PROBLEM TO WORK ON: Write out the records word for word, starting at the line with "below the mixer?" and running to the end of the records, with both ends included. Leave the pictures out of your answer.

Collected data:
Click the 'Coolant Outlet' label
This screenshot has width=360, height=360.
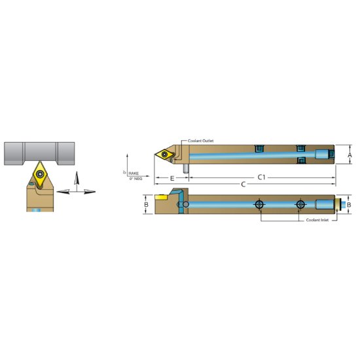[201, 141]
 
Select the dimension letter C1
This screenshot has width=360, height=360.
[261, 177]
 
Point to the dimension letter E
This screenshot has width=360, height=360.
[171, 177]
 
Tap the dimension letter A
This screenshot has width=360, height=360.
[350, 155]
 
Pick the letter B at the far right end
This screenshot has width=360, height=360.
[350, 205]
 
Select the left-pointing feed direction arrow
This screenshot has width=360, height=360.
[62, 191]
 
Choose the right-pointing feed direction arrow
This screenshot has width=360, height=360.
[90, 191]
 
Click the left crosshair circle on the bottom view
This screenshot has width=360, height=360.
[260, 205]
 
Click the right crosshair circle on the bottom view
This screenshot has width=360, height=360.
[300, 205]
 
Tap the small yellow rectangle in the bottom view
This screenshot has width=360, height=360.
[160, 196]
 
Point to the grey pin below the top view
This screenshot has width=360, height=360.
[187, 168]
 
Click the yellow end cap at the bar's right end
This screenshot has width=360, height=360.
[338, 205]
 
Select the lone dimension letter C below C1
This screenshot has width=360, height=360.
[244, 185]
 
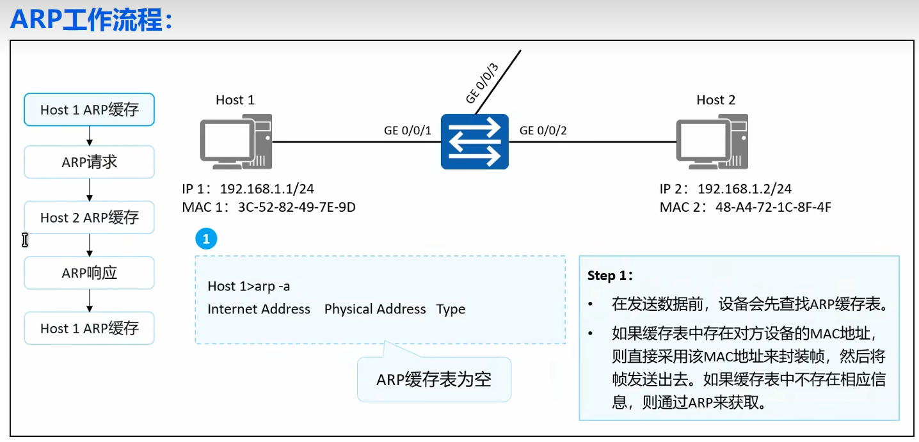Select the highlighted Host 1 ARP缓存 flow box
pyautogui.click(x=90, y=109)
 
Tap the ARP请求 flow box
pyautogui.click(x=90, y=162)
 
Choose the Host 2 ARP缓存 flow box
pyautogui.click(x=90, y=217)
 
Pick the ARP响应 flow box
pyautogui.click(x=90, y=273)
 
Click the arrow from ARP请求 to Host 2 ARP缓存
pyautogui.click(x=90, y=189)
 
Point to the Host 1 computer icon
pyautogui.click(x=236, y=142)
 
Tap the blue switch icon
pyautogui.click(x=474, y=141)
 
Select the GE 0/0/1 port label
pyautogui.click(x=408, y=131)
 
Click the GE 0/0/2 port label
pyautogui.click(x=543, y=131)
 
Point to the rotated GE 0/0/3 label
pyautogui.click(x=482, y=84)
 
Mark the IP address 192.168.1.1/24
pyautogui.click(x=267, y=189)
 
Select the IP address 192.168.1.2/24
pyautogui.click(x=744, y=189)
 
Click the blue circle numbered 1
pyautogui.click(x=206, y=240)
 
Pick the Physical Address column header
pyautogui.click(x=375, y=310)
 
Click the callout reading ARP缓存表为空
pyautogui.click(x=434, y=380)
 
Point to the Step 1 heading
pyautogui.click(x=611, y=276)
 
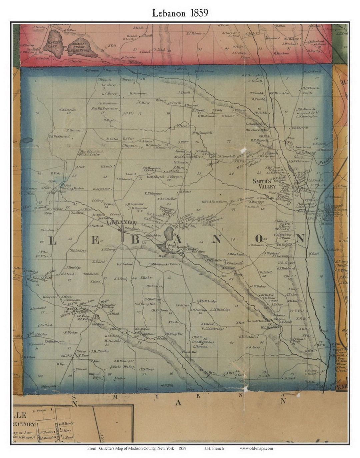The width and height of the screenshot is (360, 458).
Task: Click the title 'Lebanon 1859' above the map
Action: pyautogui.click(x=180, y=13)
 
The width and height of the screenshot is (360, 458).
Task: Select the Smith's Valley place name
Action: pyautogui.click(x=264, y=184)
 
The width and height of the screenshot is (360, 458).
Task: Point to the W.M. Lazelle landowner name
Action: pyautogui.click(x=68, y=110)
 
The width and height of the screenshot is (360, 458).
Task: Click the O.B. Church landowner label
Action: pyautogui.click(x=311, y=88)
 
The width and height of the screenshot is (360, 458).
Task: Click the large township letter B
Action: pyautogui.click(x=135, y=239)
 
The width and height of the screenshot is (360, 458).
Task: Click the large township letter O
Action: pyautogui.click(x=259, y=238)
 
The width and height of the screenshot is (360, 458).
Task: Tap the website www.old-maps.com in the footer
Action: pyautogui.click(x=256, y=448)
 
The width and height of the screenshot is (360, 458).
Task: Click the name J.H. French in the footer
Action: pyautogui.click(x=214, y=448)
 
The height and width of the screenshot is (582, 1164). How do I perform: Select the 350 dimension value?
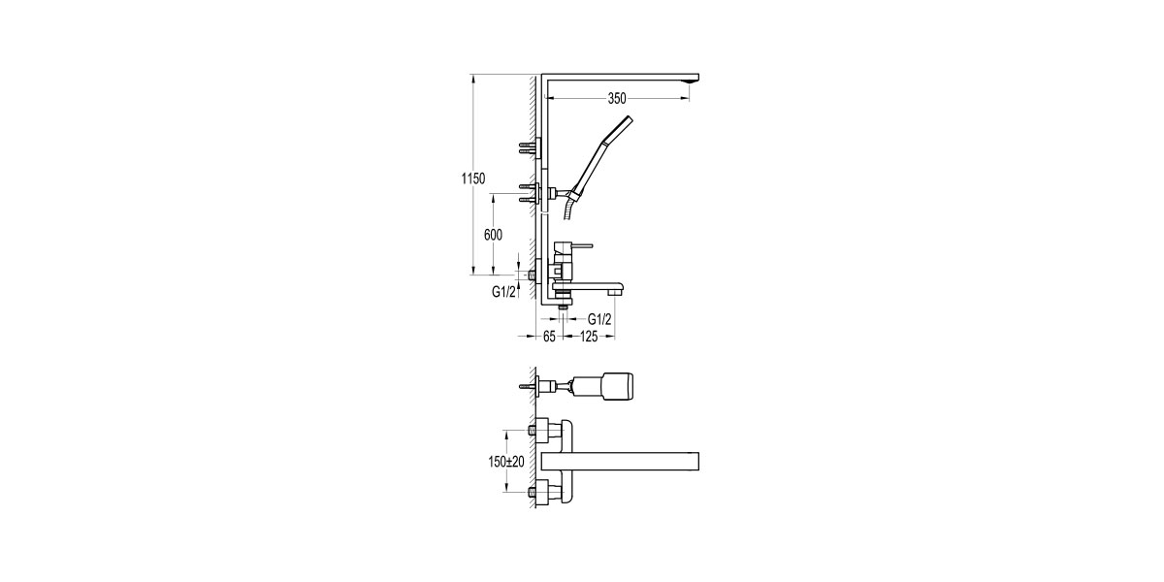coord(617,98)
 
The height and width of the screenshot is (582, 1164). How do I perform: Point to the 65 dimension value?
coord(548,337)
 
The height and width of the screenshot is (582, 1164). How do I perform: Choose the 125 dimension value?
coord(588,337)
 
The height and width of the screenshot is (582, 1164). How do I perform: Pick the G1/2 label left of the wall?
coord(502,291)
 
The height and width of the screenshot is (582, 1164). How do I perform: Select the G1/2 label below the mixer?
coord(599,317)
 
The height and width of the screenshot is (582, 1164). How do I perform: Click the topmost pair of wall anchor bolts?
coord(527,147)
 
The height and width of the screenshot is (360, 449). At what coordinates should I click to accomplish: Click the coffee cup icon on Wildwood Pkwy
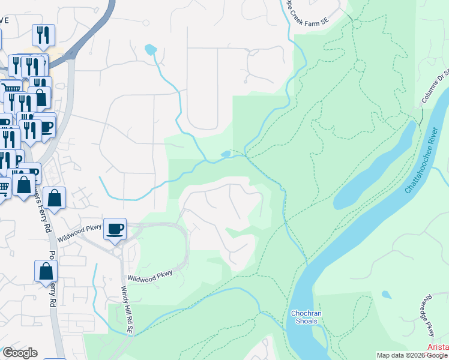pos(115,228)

OUTPUT FOR THIS EXERCISE:
The height and width of the screenshot is (582, 1164). How do I perform: Select the G1/2 label below the mixer?
coord(599,317)
 
The height and width of the screenshot is (582, 1164). How do I perform: Click the topmost pair of wall anchor bolts?
coord(527,147)
 
The height and width of the screenshot is (360, 449). At what coordinates should I click to accomplish: Click the coffee cup icon on Wildwood Pkwy
pos(115,228)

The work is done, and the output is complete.